Tuesday, February 26, 2002
Poor readers can listen to this piece through WBEZ.

We have a long history of financially supporting terrorist organizations in my family. My father once gave his lunch money to the Black Panthers, even though my Dad is both a white person and a pacifist. He explains it away now by saying that the late 1960s were crazy times, and every radical cause looked pretty good from a distance. In the late 1990s, my little brother, who inherited my father's fondness for hopelessly radical political causes, offered indirect financial support on a couple occasions to the Earth Liberation Front, a loosely knit eco-terrorist organization.
So I cannot say that I was entirely surprised when President Bush froze the assets of the Global Relief Foundation, based in Bridgeview. Just my luck that the only time I engaged in charitable giving last year, I was allegedly buying bombs for al-Qaeda. Try writing that off on your taxes.

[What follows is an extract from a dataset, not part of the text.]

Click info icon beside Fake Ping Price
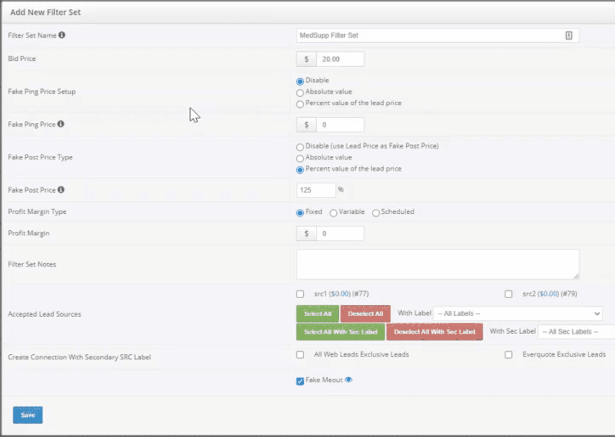615x437 pixels. (61, 124)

I am unconvinced, incidentally, that the Global Relief Foundation aided terrorism, but I will allow that the government might know more about it than me. At the time, I believed what they said, that they seek to provide housing and food to impoverished Muslims throughout the world. As a guy who makes a large part of his living writing reviews of books about the Islamic world, it only seemed fair that I send some of my salary back to the world's poorest Muslims. And as terrorism outfits go, the name Global Relief Foundation is not particularly suspicious. Nonetheless, it remains very possible that I am an accidental sponsor of terrorism. But I'd also like to mention that according to an ongoing series of advertisements sponsored by the Office of National Drug Control Policy, all Americans who buy illegal drugs support terrorist activities as well, so at least I am not alone.

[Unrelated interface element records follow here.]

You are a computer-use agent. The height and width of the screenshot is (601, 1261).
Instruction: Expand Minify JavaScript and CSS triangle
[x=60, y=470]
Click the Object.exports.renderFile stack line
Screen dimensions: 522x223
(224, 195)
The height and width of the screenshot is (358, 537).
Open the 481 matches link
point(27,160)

Suffice it to say that when President Bush named the Global Relief Foundation a terrorist organization, I was horrified. I don't know, of course, whether they actually helped al-Qaeda. But if they did, my money helped them, and in some small way, I may be responsible for the September 11 attack, which is about the worst feeling I've ever had. President Bush has promised that the United States will not distinguish between the terrorists and regimes that aid terrorism. This was our logic for destroying the Taliban, and it MAY soon enough be our logic for invading Iraq. But I wonder whether the President is willing to distinguish between the terrorists and the individuals who aid them. If not, I'm really no better than John Walker Lindh or Mullah Omar. The fact is that the Taliban did not seem to know that bin Laden would attack America in such a spectacularly horrific way any more than I did, but they suffered the wrath of a furious and crippling American military campaign nonetheless. Of course, if you don't count the financing of terrorism, I'm a productive and awkwardly handsome American citizen, and Mullah Omar is a one-eyed murderer who jailed men for failing to grow their beards long enough, but still. If you are either with the terrorists or with us, I'm afraid I might have accidentally cast my lot with the terrorists.

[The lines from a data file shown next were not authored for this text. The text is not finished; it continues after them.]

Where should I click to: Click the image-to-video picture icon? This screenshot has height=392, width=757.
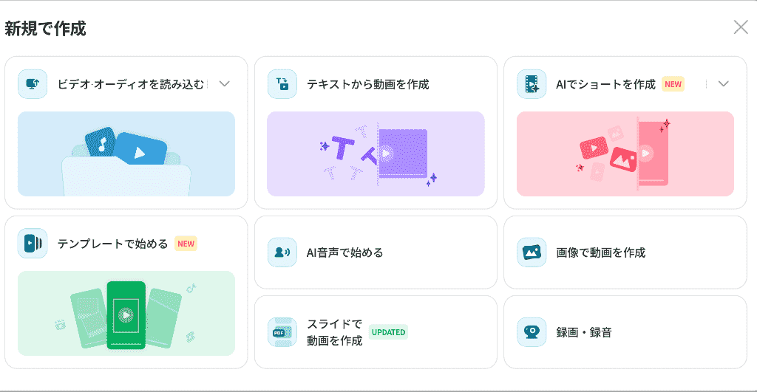(x=532, y=252)
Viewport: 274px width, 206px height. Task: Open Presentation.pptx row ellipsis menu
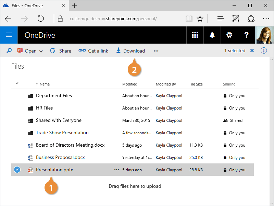click(116, 170)
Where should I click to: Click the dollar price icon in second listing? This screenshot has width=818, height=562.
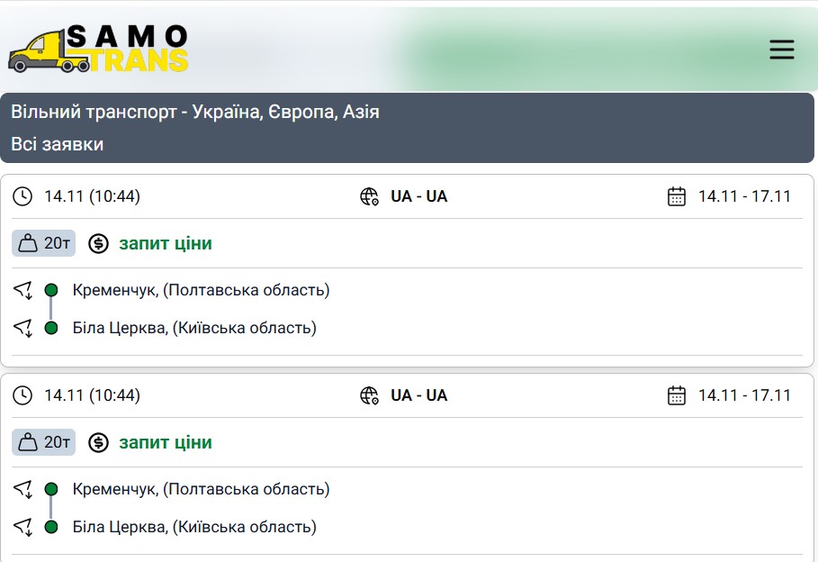tap(98, 442)
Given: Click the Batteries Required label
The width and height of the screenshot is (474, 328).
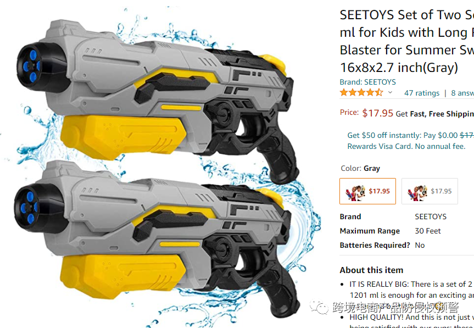Looking at the screenshot, I should coord(375,245).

This got me to thinking about the other morally questionable causes and individuals I've supported over the years. Until a couple weeks ago, I smoked cigarettes, which helped to pay for the election campaigns of my least favorite senator, Jesse Helms. Now I chew Nicotine gum instead, which puts money in the grubby hands of GlaxoSmithKline, a company that for years fought against the sale of affordable AIDS drugs in Africa. So according to the aiding-terrorism-is-as-bad-as-committing-terrorism logic, I am a homophobic terrorist opposed to treating African people with AIDS. For the record, I also sometimes buy bagels at Starbucks, even though all young liberal people like myself know that Starbucks is evil, although none of us seems to know exactly why.

But of course there is a difference between people who chew Nicorette and people who kill babies, which is part of the reason the government won't be coming after me. Also, my name is John Green, which does not sound like a terrorist name. The Department of Justice can't be bothered with small-time American terrorists like myself, except for those with Arabic names, who have been jailed by the hundreds on trumped up immigration violations. I'm sure some of those people are guilty of awful crimes, but I'm equally sure that some of them are less guilty than me. And as long as we make distinctions between the young white kids who accidentally further the cause of terrorism and the Arab men who do the same, America need not wonder why so many people in the Arab world hate our government.